The problem:
Only the lines from the one with "How do I perform: Switch" through the final line below belong in the answer, copied exactly and without pictures.

Dataset records
_ _ _ _
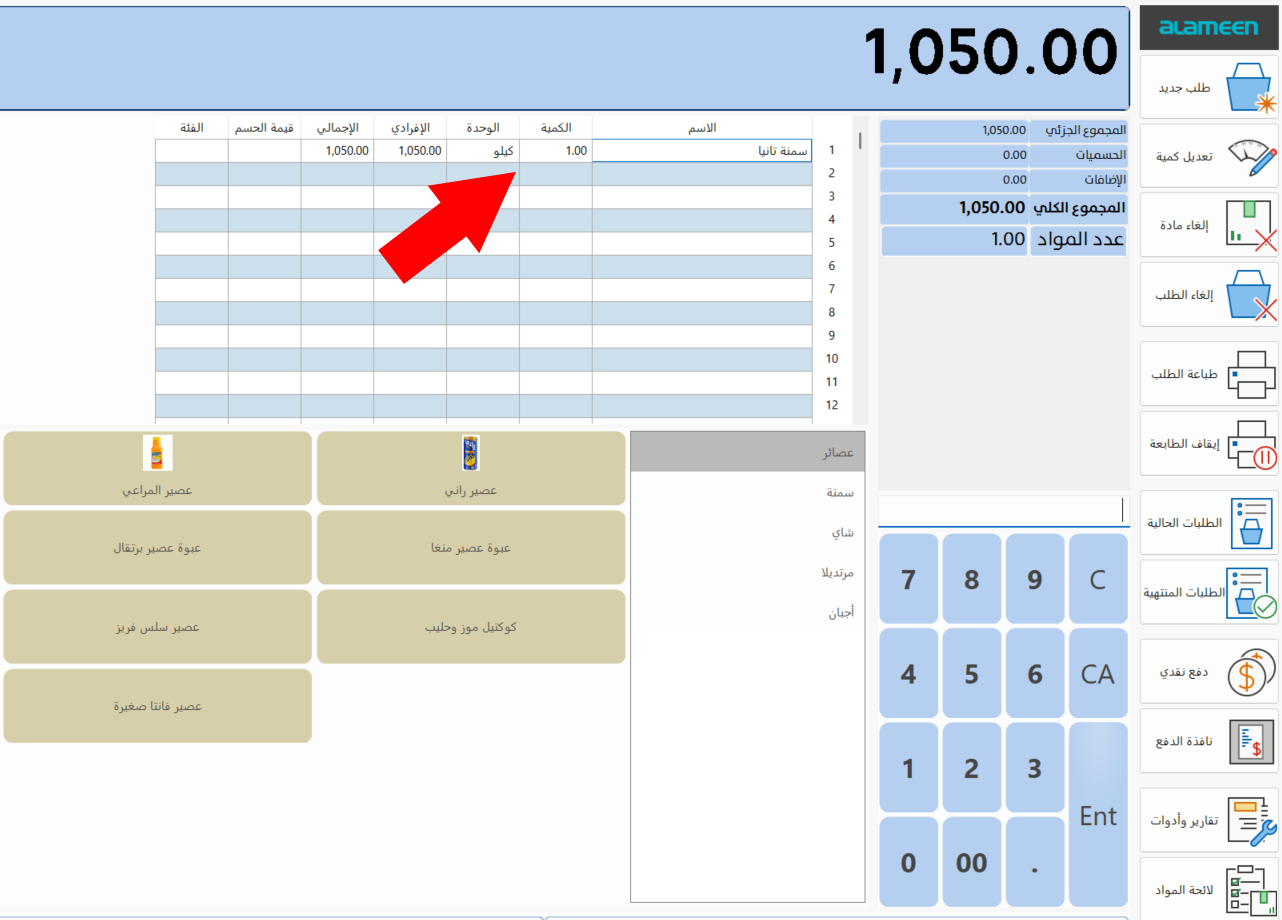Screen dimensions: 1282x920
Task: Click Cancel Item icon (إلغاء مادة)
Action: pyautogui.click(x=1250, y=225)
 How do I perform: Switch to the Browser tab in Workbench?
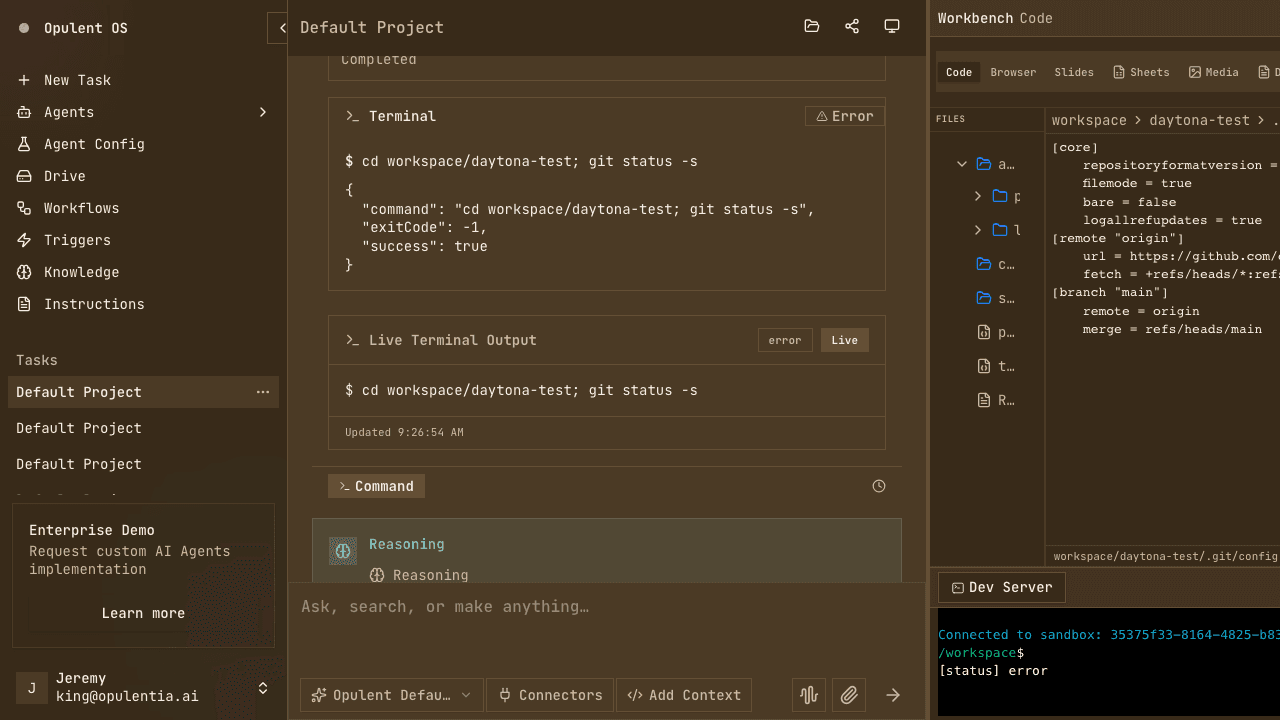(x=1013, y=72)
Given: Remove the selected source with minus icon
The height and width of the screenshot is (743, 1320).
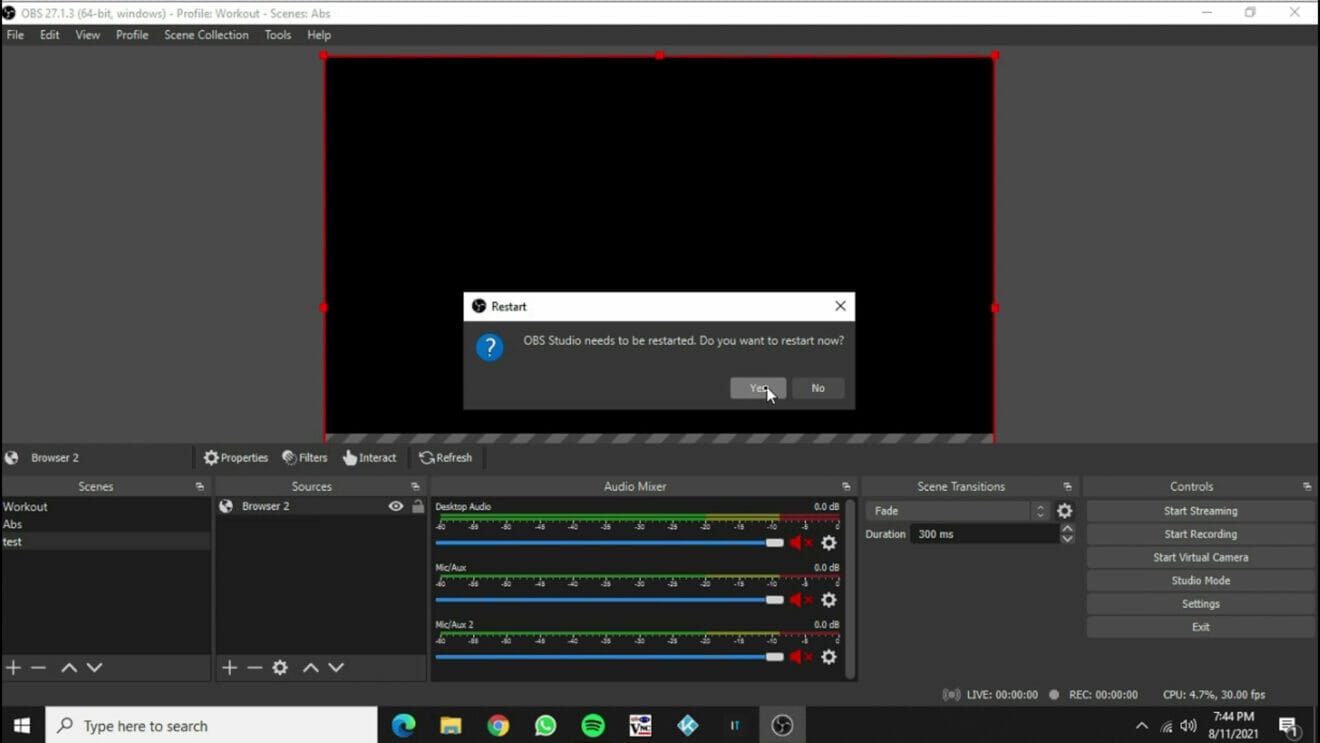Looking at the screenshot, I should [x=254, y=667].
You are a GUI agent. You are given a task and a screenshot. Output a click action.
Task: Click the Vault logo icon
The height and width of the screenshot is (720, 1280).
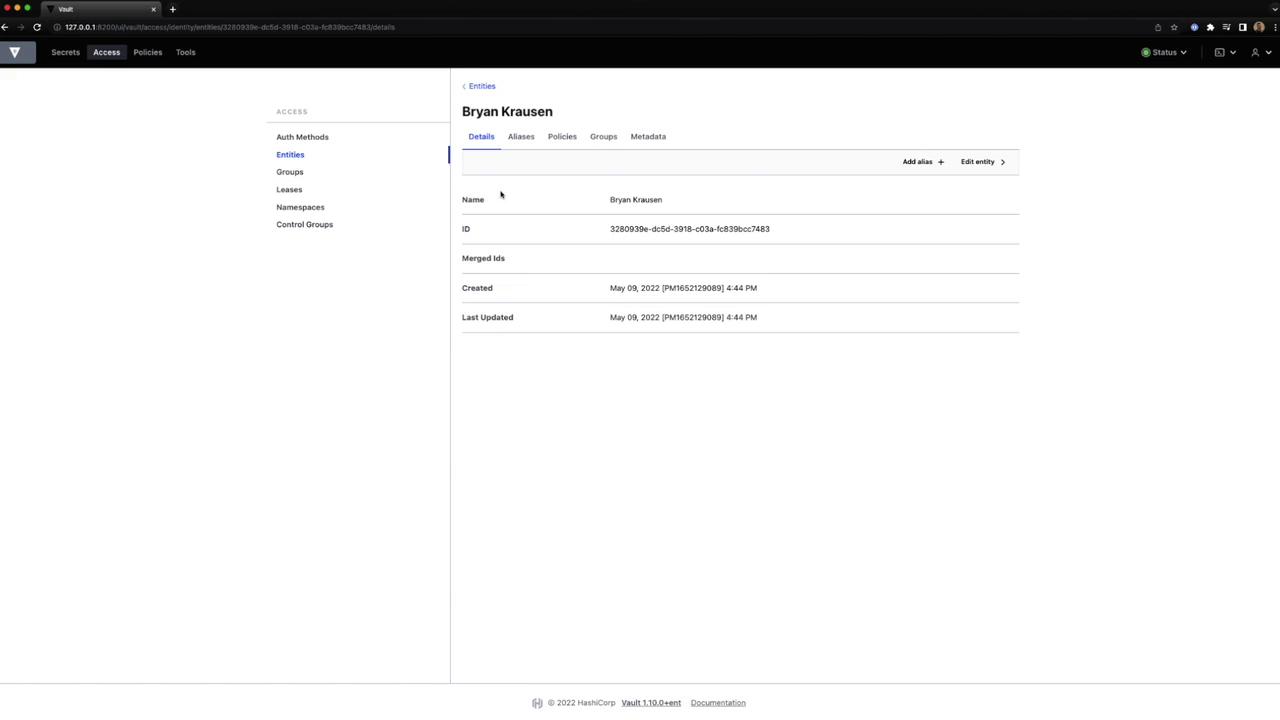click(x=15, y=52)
_ _ _ _
Written answer:
 How do I perform: Switch to the Browser tab in Workbench?
(x=1013, y=72)
Given: Remove the selected source with minus icon
The height and width of the screenshot is (743, 1320).
Looking at the screenshot, I should [x=254, y=667].
You are a GUI agent. You are given a task and a screenshot. Output a click action.
Task: Click the Vault logo icon
The height and width of the screenshot is (720, 1280).
click(x=15, y=52)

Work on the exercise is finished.